Saad Al Shammari

Personal information
- Full name: Saad Sattam Saud Al Shammari
- Date of birth: 6 August 1980 (age 45)
- Place of birth: Rafha, Saudi Arabia
- Height: 1.76 m (5 ft 9 in)
- Position: Centre-back

Youth career
- 1990–1995: Al Gharafa

Senior career*
- Years: Team / Apps / (Gls)
- 1997–2004: Al Gharafa / 100 / (2)
- 2004: Esbjerg fB / 0 / (0)
- 2004–2011: Al Gharafa / 129 / (7)
- 2011–2013: El Jaish / 26 / (0)
- 2013–2014: Umm Salal / 14 / (0)
- 2014–2015: Al-Wakrah / 15 / (0)
- Total:  / 284 / (9)

International career^{‡}
- 2000–2010: Qatar / 99 / (7)

= Saad Al-Shammari =

Qatari footballer (born 1980)

Saad Sattam Saud Al Shammari (سَعْد سَطَّام سُعُود الشَّمَّرِيّ; born 6 August 1980) is a former footballer who played as a central defender. Born in Saudi Arabia, he represented the Qatar national team.

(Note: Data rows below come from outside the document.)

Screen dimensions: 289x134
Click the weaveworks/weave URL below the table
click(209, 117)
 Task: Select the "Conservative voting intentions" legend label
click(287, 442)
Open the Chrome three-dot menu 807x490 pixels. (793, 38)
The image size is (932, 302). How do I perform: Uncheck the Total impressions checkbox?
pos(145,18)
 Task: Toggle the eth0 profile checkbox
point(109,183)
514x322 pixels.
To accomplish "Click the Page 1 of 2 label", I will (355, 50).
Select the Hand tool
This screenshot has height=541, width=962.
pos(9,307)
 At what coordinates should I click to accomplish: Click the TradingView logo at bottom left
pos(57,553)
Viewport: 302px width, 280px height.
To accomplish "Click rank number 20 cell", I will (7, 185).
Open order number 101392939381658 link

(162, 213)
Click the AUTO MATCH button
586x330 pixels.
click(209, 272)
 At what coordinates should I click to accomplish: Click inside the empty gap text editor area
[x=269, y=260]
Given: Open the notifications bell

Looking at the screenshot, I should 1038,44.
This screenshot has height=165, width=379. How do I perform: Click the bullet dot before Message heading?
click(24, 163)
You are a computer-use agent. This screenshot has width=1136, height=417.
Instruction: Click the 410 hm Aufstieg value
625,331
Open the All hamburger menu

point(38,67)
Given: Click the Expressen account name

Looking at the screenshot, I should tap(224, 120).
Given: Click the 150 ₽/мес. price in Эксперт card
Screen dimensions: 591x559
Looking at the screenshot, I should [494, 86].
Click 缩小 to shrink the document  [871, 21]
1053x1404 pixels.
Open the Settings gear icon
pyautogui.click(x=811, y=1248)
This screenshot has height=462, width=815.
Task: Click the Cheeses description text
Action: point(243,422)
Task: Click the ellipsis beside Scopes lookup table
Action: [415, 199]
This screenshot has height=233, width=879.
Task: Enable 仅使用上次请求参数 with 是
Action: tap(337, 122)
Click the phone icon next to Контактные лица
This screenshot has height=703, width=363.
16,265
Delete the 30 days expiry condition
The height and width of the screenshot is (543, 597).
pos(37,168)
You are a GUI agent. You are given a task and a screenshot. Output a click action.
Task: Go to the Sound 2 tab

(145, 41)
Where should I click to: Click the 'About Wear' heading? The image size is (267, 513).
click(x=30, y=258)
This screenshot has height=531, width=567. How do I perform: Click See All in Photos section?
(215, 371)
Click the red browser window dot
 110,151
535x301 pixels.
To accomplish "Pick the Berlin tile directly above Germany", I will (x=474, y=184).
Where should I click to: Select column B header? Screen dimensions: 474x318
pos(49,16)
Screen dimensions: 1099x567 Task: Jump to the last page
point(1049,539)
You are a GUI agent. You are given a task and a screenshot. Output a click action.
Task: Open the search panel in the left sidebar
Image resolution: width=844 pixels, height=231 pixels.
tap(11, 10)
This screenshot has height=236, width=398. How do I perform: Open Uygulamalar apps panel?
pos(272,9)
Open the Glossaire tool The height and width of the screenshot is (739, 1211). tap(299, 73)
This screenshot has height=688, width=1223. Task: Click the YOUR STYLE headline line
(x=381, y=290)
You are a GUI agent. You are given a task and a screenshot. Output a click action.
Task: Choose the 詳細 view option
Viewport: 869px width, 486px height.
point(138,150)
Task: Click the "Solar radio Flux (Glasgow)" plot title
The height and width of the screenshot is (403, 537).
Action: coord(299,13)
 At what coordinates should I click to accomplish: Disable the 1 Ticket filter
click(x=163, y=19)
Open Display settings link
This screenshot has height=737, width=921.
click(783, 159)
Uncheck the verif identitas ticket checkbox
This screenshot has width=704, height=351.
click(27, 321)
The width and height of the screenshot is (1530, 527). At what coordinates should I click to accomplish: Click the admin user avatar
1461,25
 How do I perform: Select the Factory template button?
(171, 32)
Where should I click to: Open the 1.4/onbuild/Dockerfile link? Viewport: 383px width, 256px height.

Saad's brother, Fahad Al Shammari is also a former footballer, having played for Al Gharafa.

==Club career==
He played for newly promoted team Al Jaish after joining them from Al Gharafa in 2011. He previously played for Danish side Esbjerg fB in 2004. He has won the Qatari league three times and several domestic cup titles.

==International career==
He was a part of the squad that won the Gulf Cup in 2004 over Oman on penalties. He scored one goal in the group stage.

==Honours==
Al Gharafa
- Qatari League: 2004-05, 2007–08, 2008-09
- Emir of Qatar Cup: 2009
- Qatar Crown Prince Cup: 2000
- Sheikh Jassem Cup: 2005, 2007

Qatar
- Gulf Cup: 2004

==Personal life==
He married in 2009 in his hometown of Rafha, Kingdom of Saudi Arabia.